O Dicastério para a Evangelização publicou uma mensagem por ocasião da 47.ª Jornada Mundial do Turismo, que se celebrará no próximo dia 27 de setembro, na qual reflete sobre o impacto da inteligência artificial e da transformação digital no setor turístico, ao mesmo tempo que reivindica que estas tecnologias permaneçam ao serviço da pessoa humana e do bem comum.
A Jornada Mundial do Turismo abordará o impacto da inteligência artificial
A mensagem, assinada pelo pro-prefeito do Dicastério para a Evangelização, monsenhor Rino Fisichella, foi publicada por ocasião da próxima Jornada Mundial do Turismo, cujo lema este ano será «Agenda Digital e Inteligência Artificial para redesenhar o turismo».
A Santa Sé assinala que a transformação tecnológica que a sociedade vive atualmente não constitui apenas um fenómeno económico ou técnico, mas levanta questões relacionadas com a dignidade humana, a cultura e as relações entre as pessoas.
Por isso, o documento convida a refletir sobre o papel que as novas tecnologias desempenharão no futuro do turismo e sobre os critérios éticos que devem orientar o seu desenvolvimento.
Referências aos ensinamentos de Leão XIV
Ao longo do texto, Fisichella cita em várias ocasiões o papa Leão XIV, especialmente a sua encíclica Magnifica Humanitas, na qual o Pontífice aborda os desafios que o desenvolvimento tecnológico coloca.
Segundo recorda o documento, o Papa assinalou que a tecnologia pode favorecer a educação, os cuidados de saúde, a comunicação ou o cuidado da criação, mas também pode gerar novas formas de exclusão ou desigualdade.
Do mesmo modo, Leão XIV alertou para a necessidade de avaliar as consequências que a inteligência artificial pode ter sobre a capacidade humana de aceder à verdade, à beleza, ao assombro e à contemplação.
As oportunidades que a digitalização oferece
A mensagem reconhece que a inteligência artificial pode trazer benefícios significativos ao setor turístico.
Entre eles menciona a possibilidade de facilitar o acesso às viagens e aos serviços turísticos para pessoas com deficiência, melhorar a promoção do património cultural de comunidades locais e contribuir para uma gestão mais sustentável dos fluxos de visitantes.
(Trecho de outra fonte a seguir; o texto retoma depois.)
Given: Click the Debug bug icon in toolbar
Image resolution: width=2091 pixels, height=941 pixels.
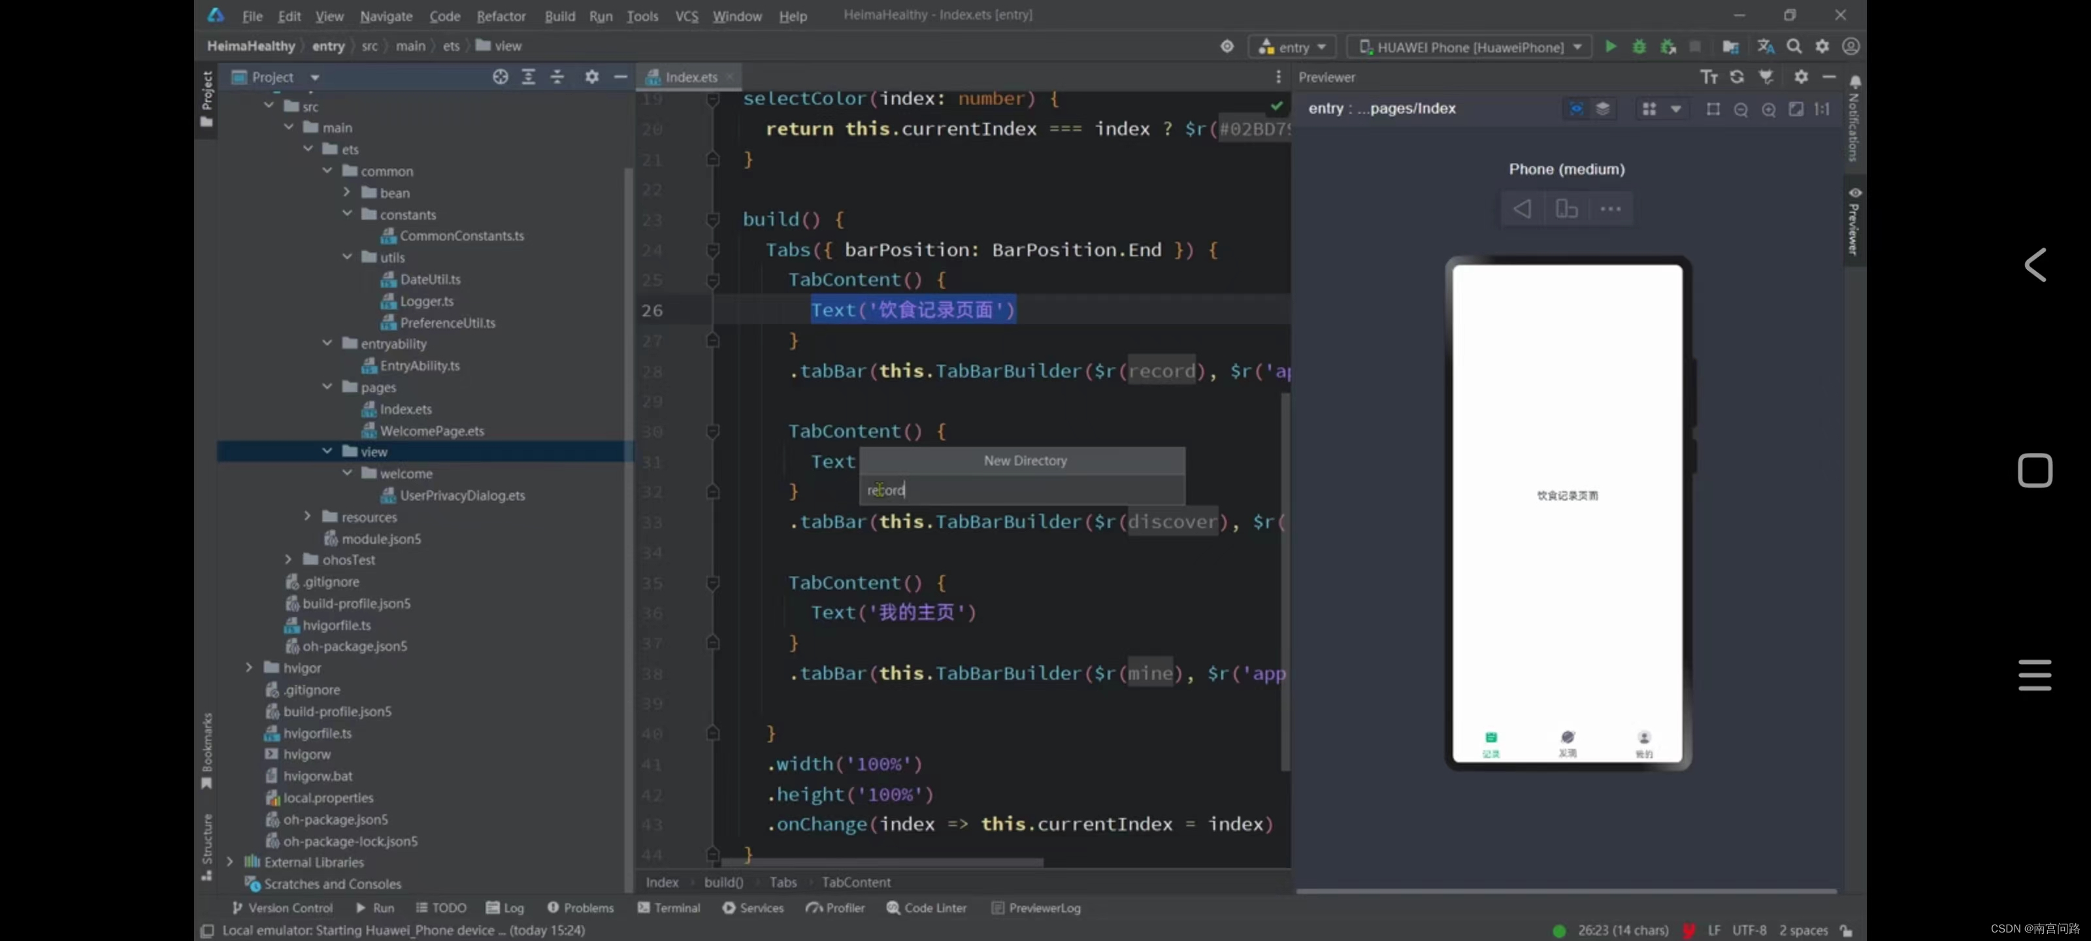Looking at the screenshot, I should [x=1639, y=46].
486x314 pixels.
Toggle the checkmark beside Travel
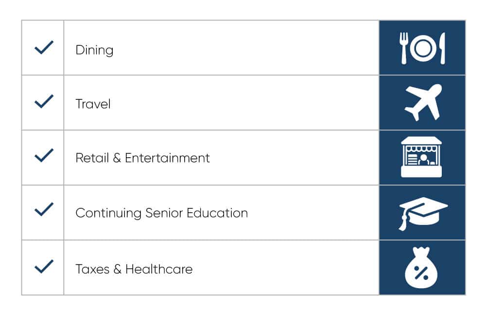(44, 101)
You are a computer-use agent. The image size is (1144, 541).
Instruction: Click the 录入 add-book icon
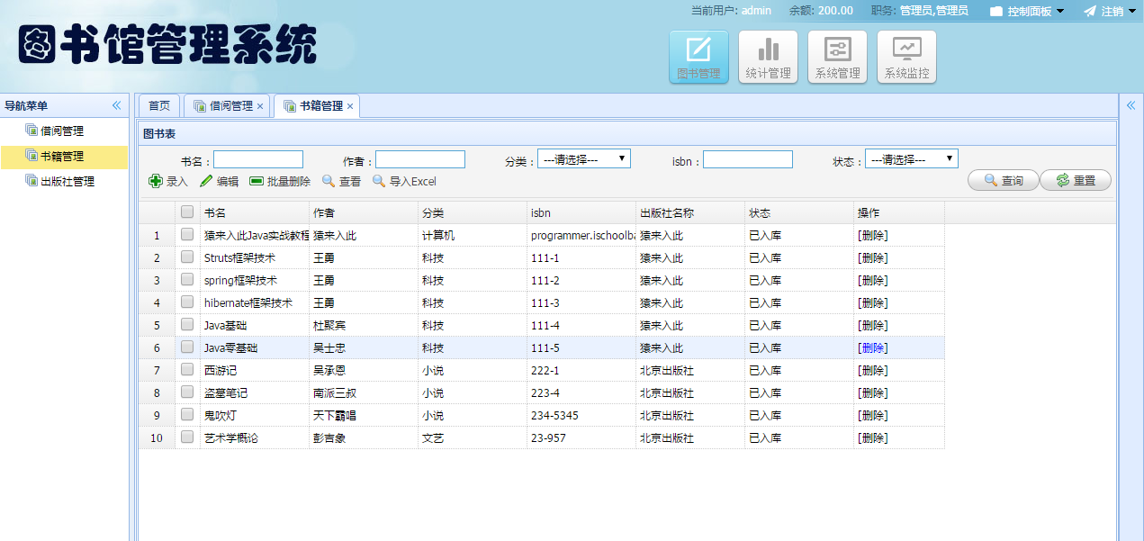[x=155, y=181]
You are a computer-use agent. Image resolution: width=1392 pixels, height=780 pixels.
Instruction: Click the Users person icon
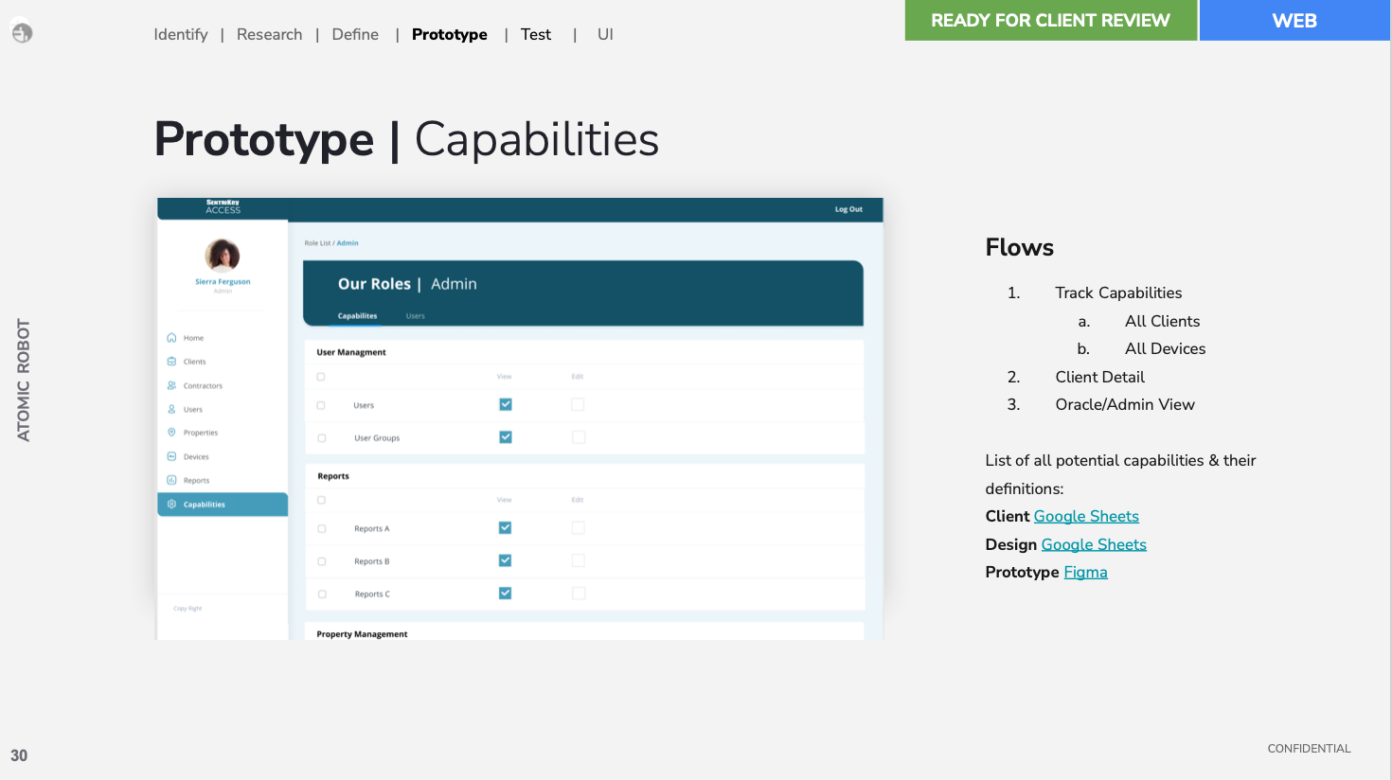click(x=171, y=409)
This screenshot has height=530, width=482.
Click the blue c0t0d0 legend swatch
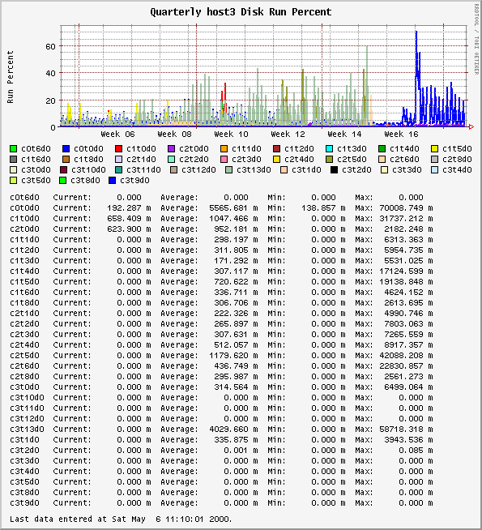pos(66,148)
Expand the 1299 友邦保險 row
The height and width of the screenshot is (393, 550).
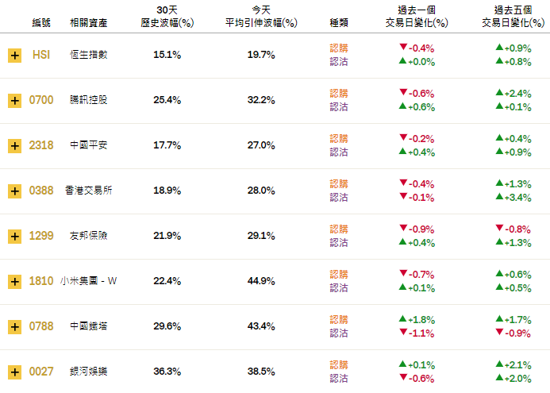coord(15,237)
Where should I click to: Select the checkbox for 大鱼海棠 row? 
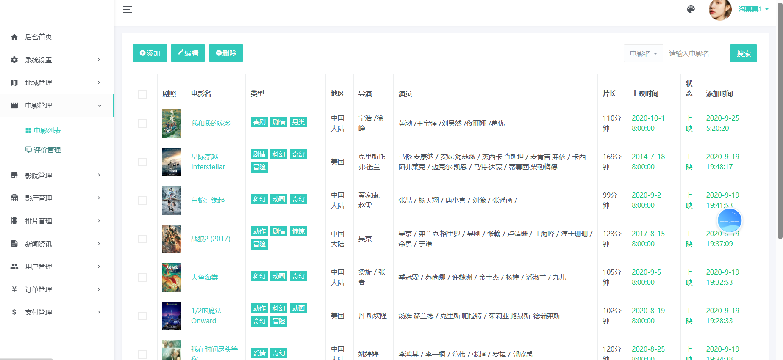point(142,278)
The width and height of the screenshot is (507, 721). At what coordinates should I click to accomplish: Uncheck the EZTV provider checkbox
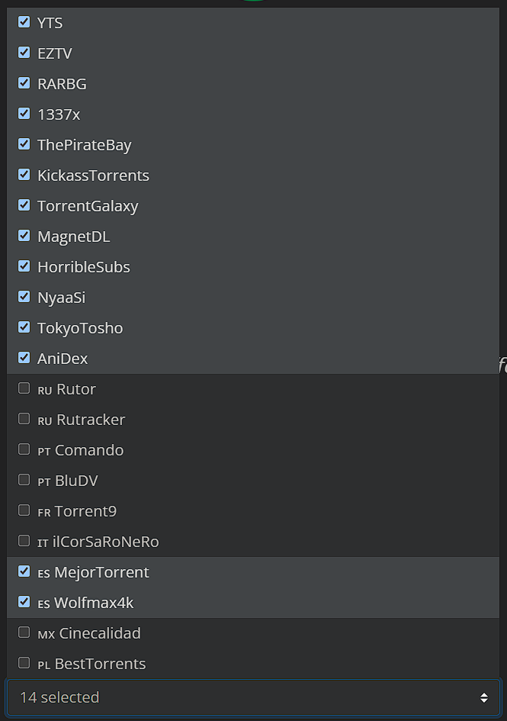click(x=24, y=53)
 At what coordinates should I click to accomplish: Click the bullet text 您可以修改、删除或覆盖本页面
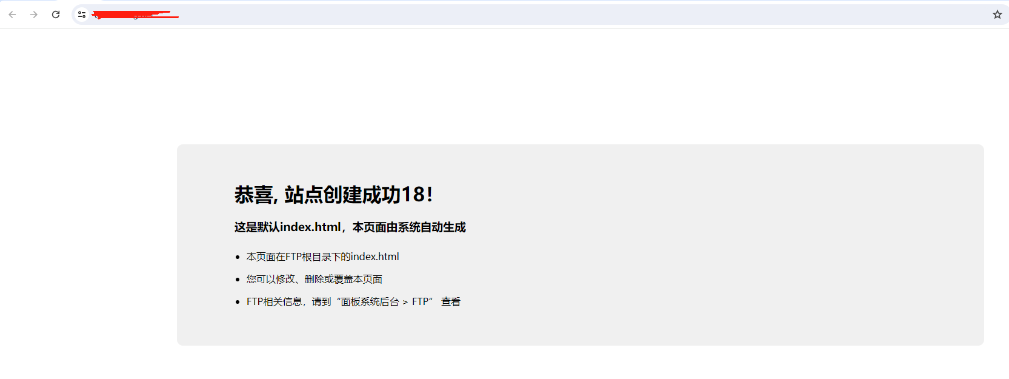(x=314, y=280)
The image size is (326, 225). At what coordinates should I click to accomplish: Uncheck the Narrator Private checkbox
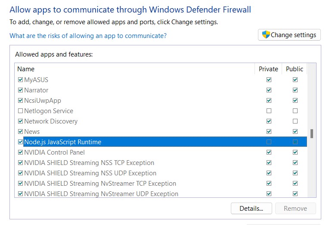[x=269, y=90]
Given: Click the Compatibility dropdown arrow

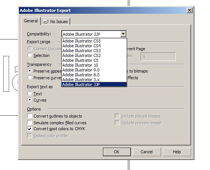Looking at the screenshot, I should (x=123, y=34).
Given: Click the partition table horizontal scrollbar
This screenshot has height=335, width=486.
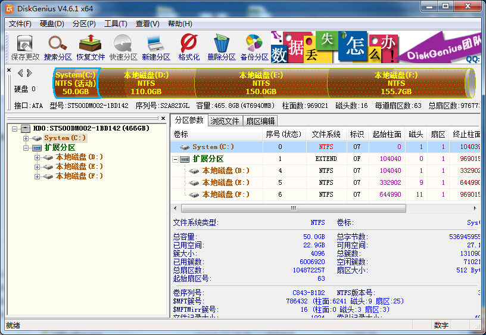Looking at the screenshot, I should [292, 209].
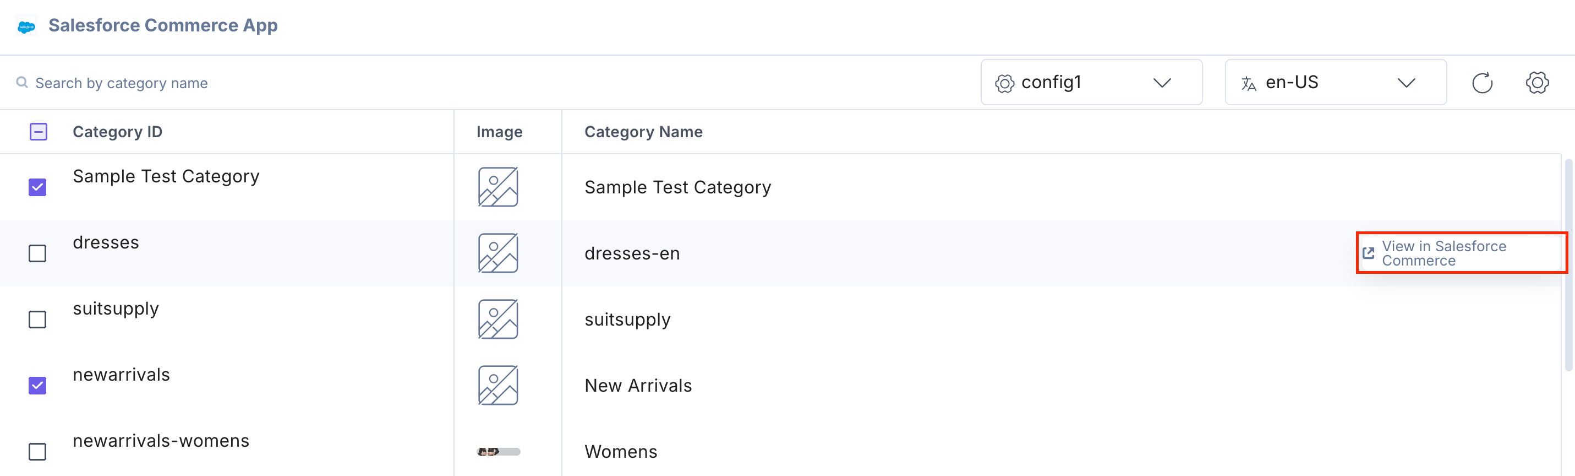Uncheck the newarrivals checkbox
This screenshot has width=1575, height=476.
[x=38, y=385]
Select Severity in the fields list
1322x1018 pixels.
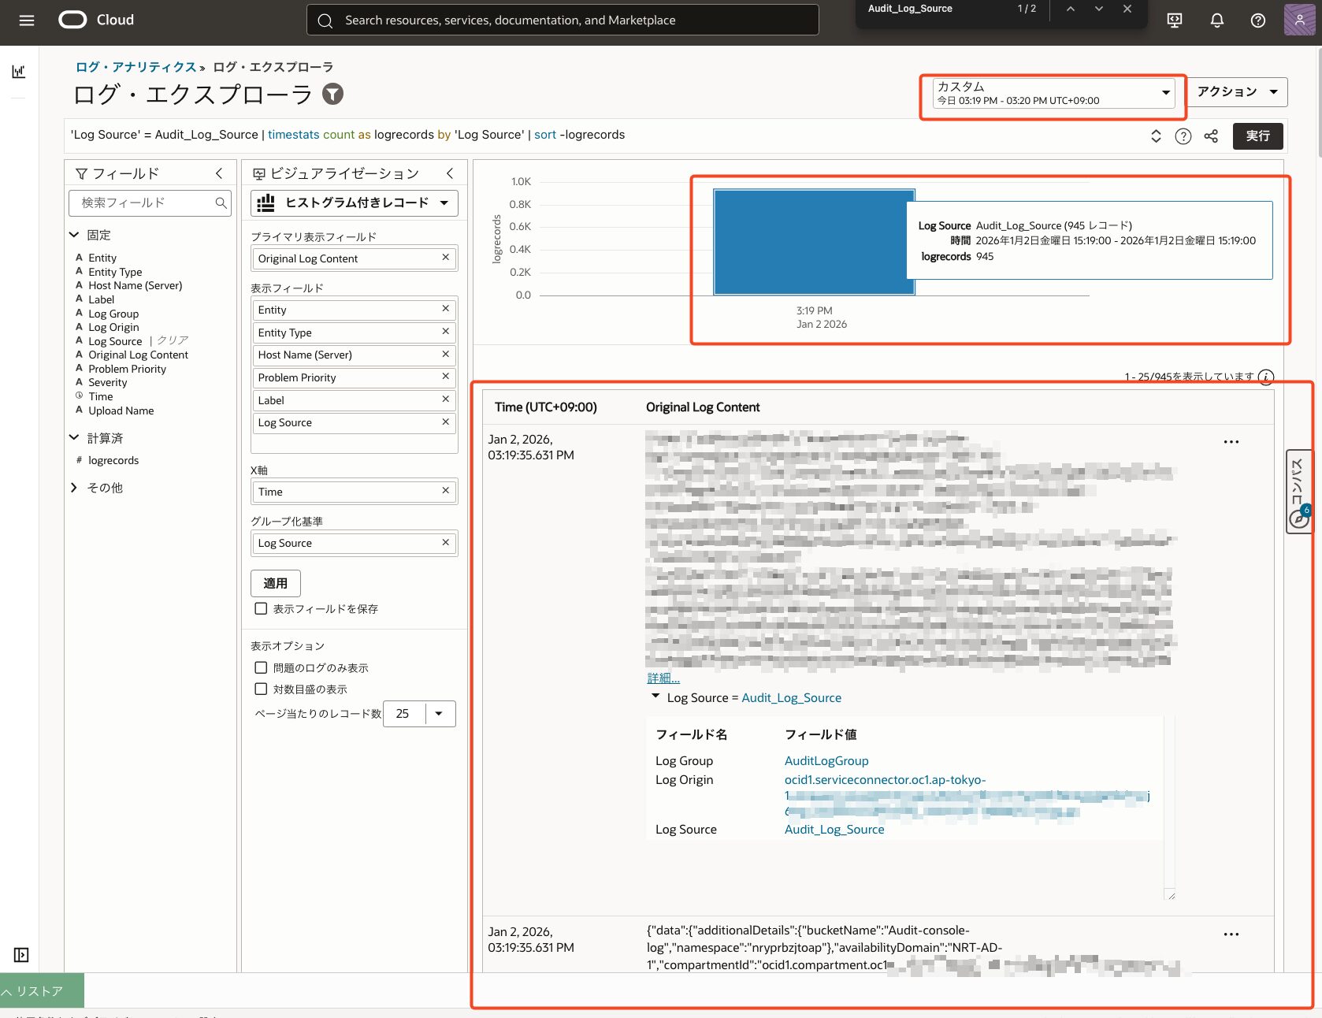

Destaca também o potencial destas ferramentas para reduzir o impacto ambiental associado ao turismo e favorecer uma distribuição mais equilibrada dos recursos.
Neste sentido, o Dicastério considera que a tecnologia pode tornar-se um instrumento útil para promover a inclusão, a acessibilidade e a sustentabilidade quando é desenvolvida a partir de critérios éticos adequados.
Os riscos de um turismo dominado por algoritmos
Juntamente com as oportunidades, o Vaticano identifica diversos riscos associados à crescente digitalização do setor.
Um deles é a possibilidade de que a experiência turística fique condicionada por algoritmos que limitem a capacidade de descoberta pessoal ou reduzam a viagem a um produto de consumo concebido segundo preferências previamente calculadas.
O documento alerta também para o fenómeno da exclusão digital, que pode afetar quem não tem acesso às novas tecnologias ou vive em regiões com menor conectividade.
Outra das preocupações expressas pela Santa Sé é o uso massivo de dados pessoais. Segundo assinala a mensagem, a recolha e análise de informação sobre os viajantes requer mecanismos de proteção que garantam o respeito pela liberdade, pela privacidade e pelos direitos fundamentais.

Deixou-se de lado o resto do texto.